BEREITGESTELLTER AUSZUG:
========
Sie versuchen, sich aus der Verantwortung zu stehlen, indem Sie sagen: Die Verantwortlichen vor Ort sollen es regeln. – Die Kita-Leitungen müssen sich doch jetzt herumstreiten mit den Eltern, mit völlig verzweifelten Eltern, die nicht wissen, was sie ihrem Arbeitgeber sagen sollen, die nicht wissen, wie sie über die Runden kommen sollen und wie sie nach elf Wochen noch ihr Kind betreut bekommen. Die Kita-Leitungen müssen sich jetzt mit, völlig zu Recht, verzweifelten Eltern herumstreiten und gleichzeitig mit Erzieherinnen aus der Risikogruppe diskutieren, ob sie überhaupt zur Arbeit gehen können.
========
DATENÜBERSICHT:
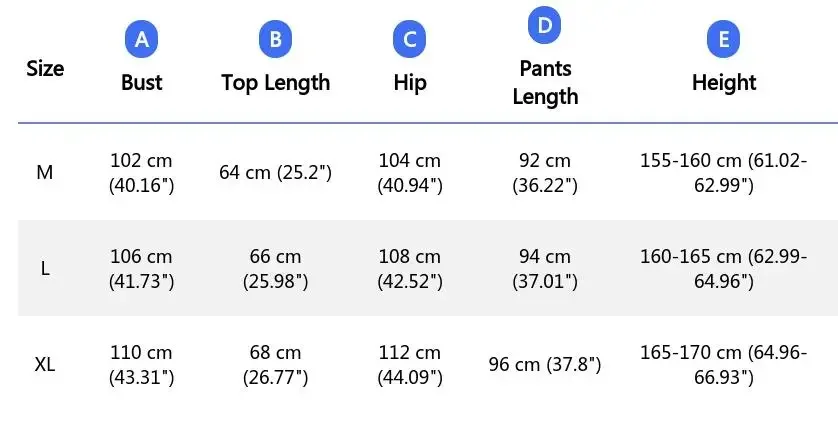
Task: Click the blue A badge icon
Action: tap(142, 40)
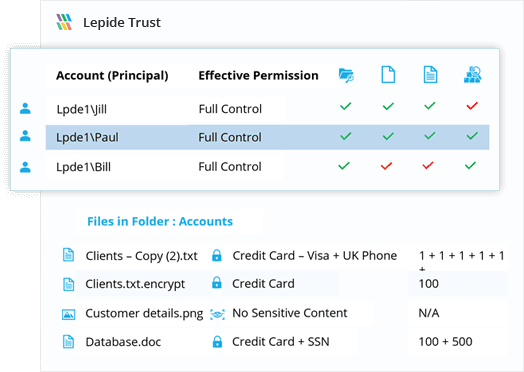Click the Lepide Trust logo icon

click(64, 22)
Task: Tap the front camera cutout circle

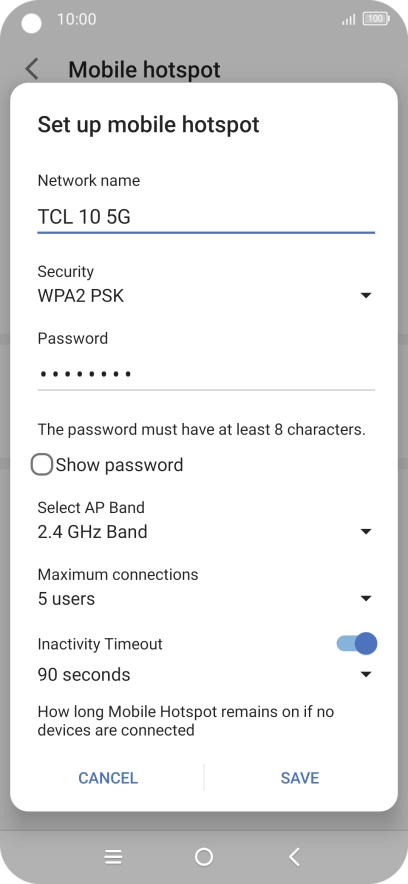Action: [x=32, y=23]
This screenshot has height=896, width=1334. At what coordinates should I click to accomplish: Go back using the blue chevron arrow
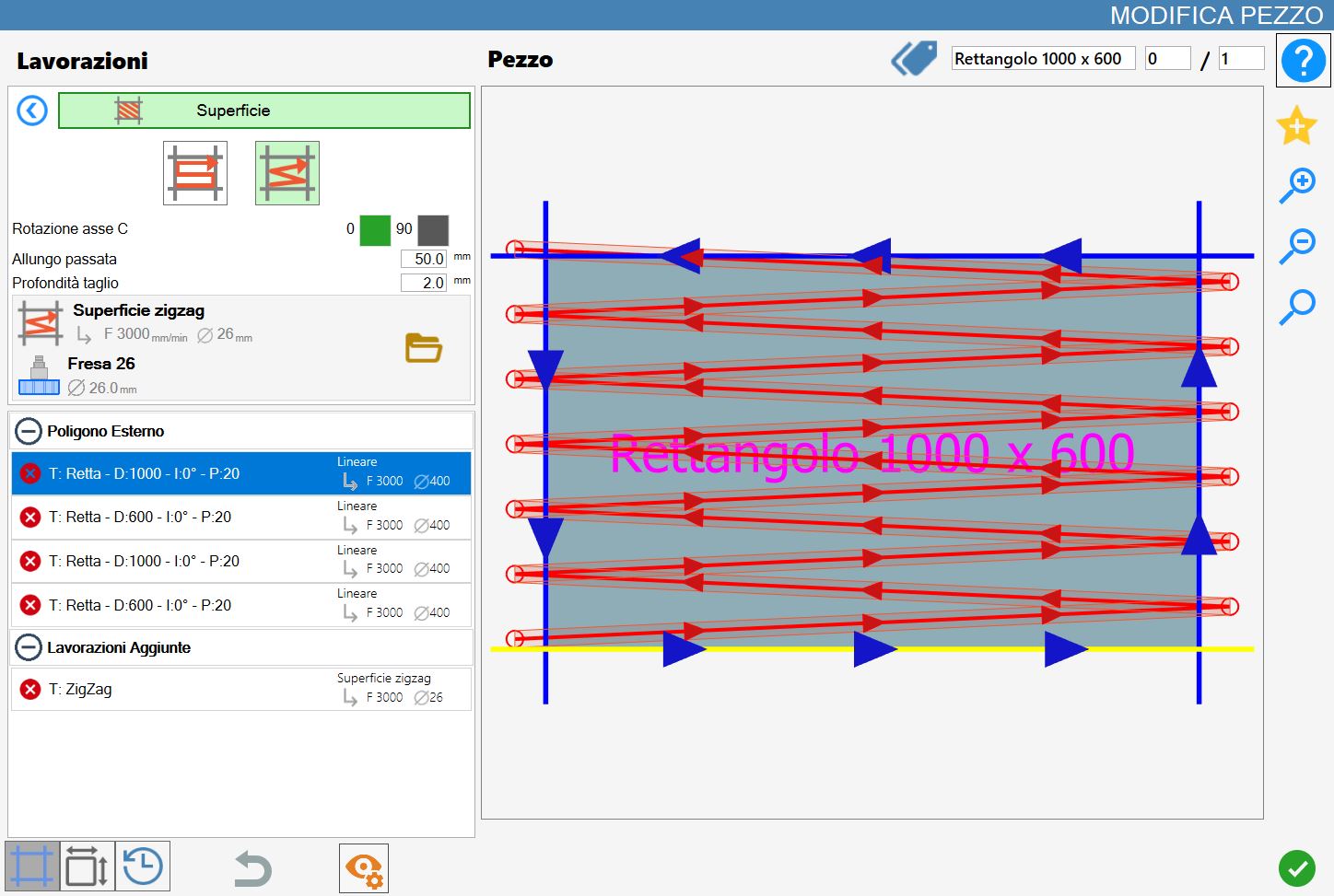coord(32,111)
========
WAS ZU TUN IST:
Ersetze im bereitgestellten Auszug von „Sie versuchen, sich“ bis „Arbeit gehen können.“ jedes „Kita-Leitungen“ durch „Kita-Träger“. Gib diesen Abschnitt dann vollständig wieder.

ANTWORT ZUR AUFGABE:
Sie versuchen, sich aus der Verantwortung zu stehlen, indem Sie sagen: Die Verantwortlichen vor Ort sollen es regeln. – Die Kita-Träger müssen sich doch jetzt herumstreiten mit den Eltern, mit völlig verzweifelten Eltern, die nicht wissen, was sie ihrem Arbeitgeber sagen sollen, die nicht wissen, wie sie über die Runden kommen sollen und wie sie nach elf Wochen noch ihr Kind betreut bekommen. Die Kita-Träger müssen sich jetzt mit, völlig zu Recht, verzweifelten Eltern herumstreiten und gleichzeitig mit Erzieherinnen aus der Risikogruppe diskutieren, ob sie überhaupt zur Arbeit gehen können.